┌─ Given entries

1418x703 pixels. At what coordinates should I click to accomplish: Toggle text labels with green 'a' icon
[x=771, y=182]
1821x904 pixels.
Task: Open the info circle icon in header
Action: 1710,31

└─

Brief:
Transcribe the records. Keep every word exactly as it stands.

Reply to the exercise:
1418x703 pixels. At what coordinates should I click to accomplish: Toggle text labels with green 'a' icon
[x=771, y=182]
1821x904 pixels.
Task: Open the info circle icon in header
Action: 1710,31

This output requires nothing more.